▶ _Work task_: Repeat exactly, and only, the lines below starting at the line that contains "Given: Click the Get in Touch button" and ending at the line that contains "Task: Uncheck the", inclusive of both.

▶ _Recorded data_:
╭──

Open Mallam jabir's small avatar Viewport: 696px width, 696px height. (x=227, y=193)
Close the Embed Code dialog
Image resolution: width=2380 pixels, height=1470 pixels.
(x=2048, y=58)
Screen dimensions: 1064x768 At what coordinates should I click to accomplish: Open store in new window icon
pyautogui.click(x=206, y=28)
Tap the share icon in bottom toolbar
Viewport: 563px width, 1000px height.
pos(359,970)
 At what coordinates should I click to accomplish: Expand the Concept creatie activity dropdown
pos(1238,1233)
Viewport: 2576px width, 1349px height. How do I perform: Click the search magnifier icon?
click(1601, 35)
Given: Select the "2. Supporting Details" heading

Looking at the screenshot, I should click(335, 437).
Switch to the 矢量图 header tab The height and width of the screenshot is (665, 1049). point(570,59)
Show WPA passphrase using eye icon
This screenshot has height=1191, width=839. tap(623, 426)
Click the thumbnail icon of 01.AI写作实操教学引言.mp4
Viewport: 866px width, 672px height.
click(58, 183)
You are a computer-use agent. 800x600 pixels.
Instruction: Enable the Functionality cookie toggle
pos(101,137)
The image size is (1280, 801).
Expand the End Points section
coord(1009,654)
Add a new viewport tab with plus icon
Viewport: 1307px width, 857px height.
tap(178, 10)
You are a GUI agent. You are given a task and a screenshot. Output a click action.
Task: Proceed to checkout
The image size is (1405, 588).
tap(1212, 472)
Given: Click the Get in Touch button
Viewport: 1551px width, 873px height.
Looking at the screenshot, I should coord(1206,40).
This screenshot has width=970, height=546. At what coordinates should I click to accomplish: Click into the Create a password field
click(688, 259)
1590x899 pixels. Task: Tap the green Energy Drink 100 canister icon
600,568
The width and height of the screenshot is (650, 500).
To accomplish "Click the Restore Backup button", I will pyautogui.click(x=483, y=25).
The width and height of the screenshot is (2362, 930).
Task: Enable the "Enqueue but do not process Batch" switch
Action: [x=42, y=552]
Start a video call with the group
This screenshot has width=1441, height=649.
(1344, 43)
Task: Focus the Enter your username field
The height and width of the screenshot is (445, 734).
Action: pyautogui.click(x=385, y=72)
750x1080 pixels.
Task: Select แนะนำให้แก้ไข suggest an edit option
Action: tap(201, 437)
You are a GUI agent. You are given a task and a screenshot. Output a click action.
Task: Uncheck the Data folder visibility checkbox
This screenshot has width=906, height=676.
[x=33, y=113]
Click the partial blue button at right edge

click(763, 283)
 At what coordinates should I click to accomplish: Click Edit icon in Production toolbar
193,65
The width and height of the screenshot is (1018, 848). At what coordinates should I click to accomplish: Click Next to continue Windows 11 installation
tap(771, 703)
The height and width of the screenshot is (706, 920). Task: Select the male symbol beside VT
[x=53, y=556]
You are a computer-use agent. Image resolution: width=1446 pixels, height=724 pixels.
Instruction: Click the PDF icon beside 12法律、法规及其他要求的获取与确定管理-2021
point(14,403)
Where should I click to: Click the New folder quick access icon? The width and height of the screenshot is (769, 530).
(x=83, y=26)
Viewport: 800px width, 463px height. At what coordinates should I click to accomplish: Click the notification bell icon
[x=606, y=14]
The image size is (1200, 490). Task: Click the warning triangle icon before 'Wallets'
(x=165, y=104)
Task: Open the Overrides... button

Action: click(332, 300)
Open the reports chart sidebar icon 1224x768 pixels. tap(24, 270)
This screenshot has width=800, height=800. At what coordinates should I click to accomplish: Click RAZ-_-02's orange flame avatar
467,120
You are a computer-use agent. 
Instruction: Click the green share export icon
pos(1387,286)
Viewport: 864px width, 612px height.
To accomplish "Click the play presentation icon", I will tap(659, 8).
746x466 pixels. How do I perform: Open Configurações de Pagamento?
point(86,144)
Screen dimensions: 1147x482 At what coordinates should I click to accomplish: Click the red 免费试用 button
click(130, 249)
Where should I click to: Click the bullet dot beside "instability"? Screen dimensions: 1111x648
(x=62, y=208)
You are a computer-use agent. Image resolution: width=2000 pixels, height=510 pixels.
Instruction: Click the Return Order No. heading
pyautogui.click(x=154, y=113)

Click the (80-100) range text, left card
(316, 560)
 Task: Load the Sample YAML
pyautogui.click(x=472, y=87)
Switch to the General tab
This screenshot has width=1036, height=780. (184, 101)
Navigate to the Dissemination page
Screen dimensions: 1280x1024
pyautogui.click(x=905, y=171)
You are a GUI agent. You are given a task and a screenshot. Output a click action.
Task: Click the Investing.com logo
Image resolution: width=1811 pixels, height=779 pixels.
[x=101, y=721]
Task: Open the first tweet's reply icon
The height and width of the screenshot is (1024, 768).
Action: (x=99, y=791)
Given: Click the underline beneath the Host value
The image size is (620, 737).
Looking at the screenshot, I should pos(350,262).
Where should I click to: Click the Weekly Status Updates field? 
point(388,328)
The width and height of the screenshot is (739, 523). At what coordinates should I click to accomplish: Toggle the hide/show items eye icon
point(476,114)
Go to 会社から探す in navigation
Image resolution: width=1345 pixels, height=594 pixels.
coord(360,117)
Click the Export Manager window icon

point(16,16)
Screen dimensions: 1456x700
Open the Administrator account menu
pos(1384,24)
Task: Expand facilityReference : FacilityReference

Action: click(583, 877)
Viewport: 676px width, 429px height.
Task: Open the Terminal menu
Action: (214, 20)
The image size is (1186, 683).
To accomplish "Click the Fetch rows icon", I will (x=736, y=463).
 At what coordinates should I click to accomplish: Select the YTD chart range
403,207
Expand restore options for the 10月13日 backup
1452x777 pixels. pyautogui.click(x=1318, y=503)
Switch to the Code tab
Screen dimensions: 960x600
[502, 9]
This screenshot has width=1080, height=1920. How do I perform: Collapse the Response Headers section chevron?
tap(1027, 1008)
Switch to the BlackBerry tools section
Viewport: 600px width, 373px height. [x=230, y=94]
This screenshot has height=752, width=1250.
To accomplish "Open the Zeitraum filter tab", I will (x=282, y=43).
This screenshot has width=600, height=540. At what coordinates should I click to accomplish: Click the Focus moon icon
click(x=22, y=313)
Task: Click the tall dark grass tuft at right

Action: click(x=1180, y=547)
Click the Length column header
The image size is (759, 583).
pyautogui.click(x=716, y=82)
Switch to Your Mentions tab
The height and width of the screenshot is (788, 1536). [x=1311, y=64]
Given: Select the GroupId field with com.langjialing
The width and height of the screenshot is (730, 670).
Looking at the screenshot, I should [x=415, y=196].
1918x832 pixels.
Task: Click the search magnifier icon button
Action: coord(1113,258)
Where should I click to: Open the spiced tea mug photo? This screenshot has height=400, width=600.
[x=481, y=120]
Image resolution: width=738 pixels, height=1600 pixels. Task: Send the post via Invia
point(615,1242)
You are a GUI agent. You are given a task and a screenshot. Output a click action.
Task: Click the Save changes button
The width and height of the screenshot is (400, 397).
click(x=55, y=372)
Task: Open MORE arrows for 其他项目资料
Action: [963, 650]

╰──

▶ _Your solution_:
Given: Click the Get in Touch button
Viewport: 1551px width, 873px height.
Looking at the screenshot, I should coord(1206,40).
This screenshot has width=970, height=546. At what coordinates should I click to accomplish: Click into the Create a password field
click(688, 259)
1590x899 pixels. Task: Tap the green Energy Drink 100 canister icon
600,568
The width and height of the screenshot is (650, 500).
To accomplish "Click the Restore Backup button", I will pyautogui.click(x=483, y=25).
The width and height of the screenshot is (2362, 930).
Task: Enable the "Enqueue but do not process Batch" switch
Action: [x=42, y=552]
Start a video call with the group
This screenshot has width=1441, height=649.
(1344, 43)
Task: Focus the Enter your username field
The height and width of the screenshot is (445, 734).
Action: pyautogui.click(x=385, y=72)
750x1080 pixels.
Task: Select แนะนำให้แก้ไข suggest an edit option
Action: tap(201, 437)
You are a GUI agent. You are given a task and a screenshot. Output a click action.
Task: Uncheck the Data folder visibility checkbox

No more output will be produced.